I found in pyscraper/sp/parse-official-reports-new.py how to deal with multiple IDs
Hi @nrhorner - thanks for the update - I've tried to address your questions below.
It looks as though the Scottish Parliament website no longer lumps together questions, but attaches the same answer to each one. For example, here was an old example of two questions with one answer:
Now that appears as two questions in the search:
So I think you probably don't need to worry about that.
It seems as if there's no longer a useful title for the minor-heading text, so I'd just make it "Question S4W-01234".
It might be worth mentioning here some of the name and date pairings that you get multiple possible iDs for - it seems that they should really be unambiguous.
Finally, don't worry about the extra lines between elements - lxml.etree's pretty-printed output is fine.
@mhl: Issues above resolved thanks.

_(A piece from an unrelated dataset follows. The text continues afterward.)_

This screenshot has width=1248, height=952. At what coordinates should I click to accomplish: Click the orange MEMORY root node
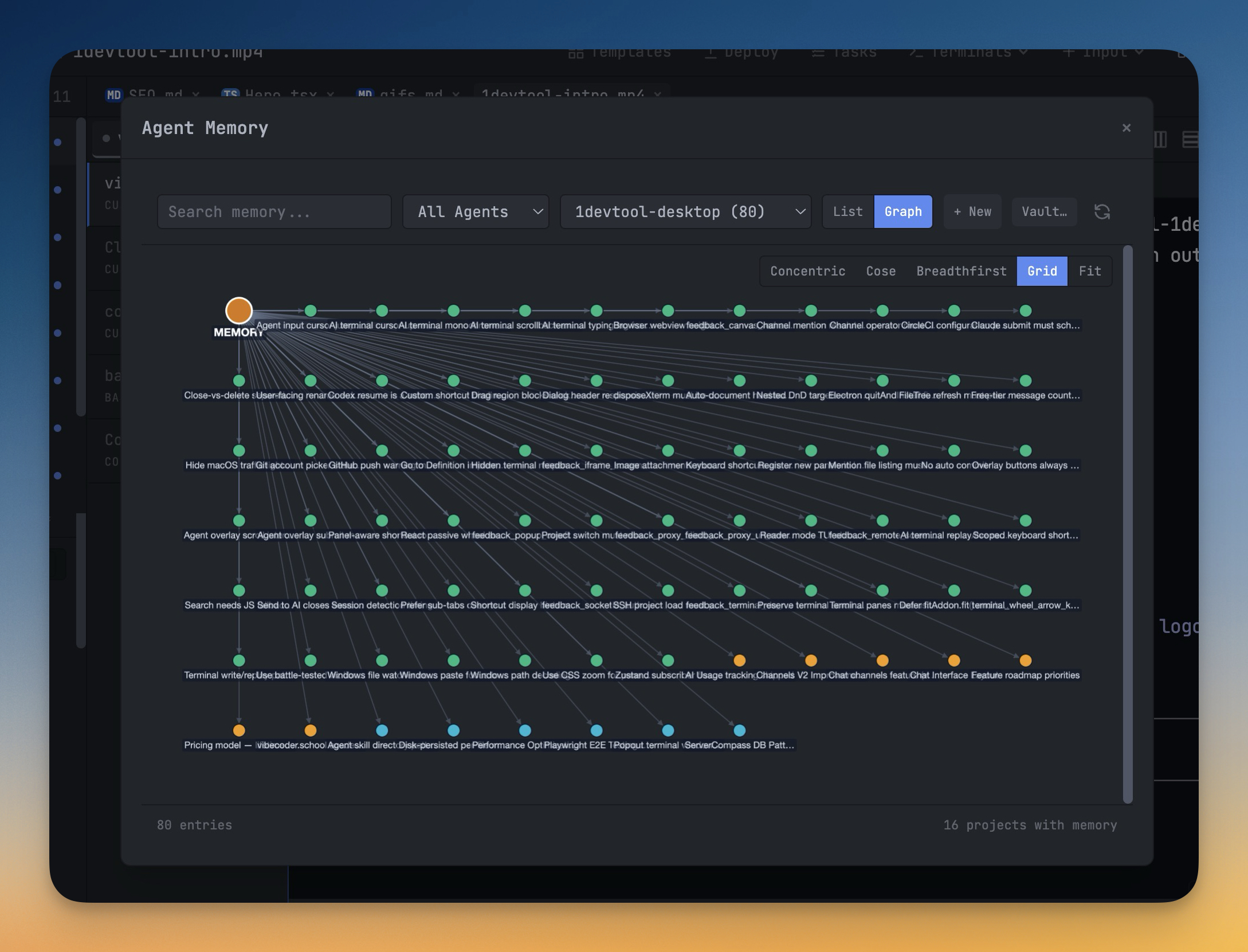click(x=239, y=310)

I've issued a pull request for the script
Although we now have debates in the main chamber of the Scottish Parliament up on TheyWorkForYou again, another feature that was lost in the redesign of the parliament website were the written questions and answers.
Questions in the Scottish Parliament have a unique code, which can be just used in a URL - for example, SW4-1234 can be found here:
http://www.scottish.parliament.uk/parliamentarybusiness/28877.aspx?SearchType=Advance&ReferenceNumbers=S4W-1234
They can also be searched for by date range on this page:
http://www.scottish.parliament.uk/parliamentarybusiness/28877.aspx?SearchType=Advance
For reference, the XML generated by the old written answers parser is here:
http://ukparse.kforge.net/svn/parldata/scrapedxml/sp-written/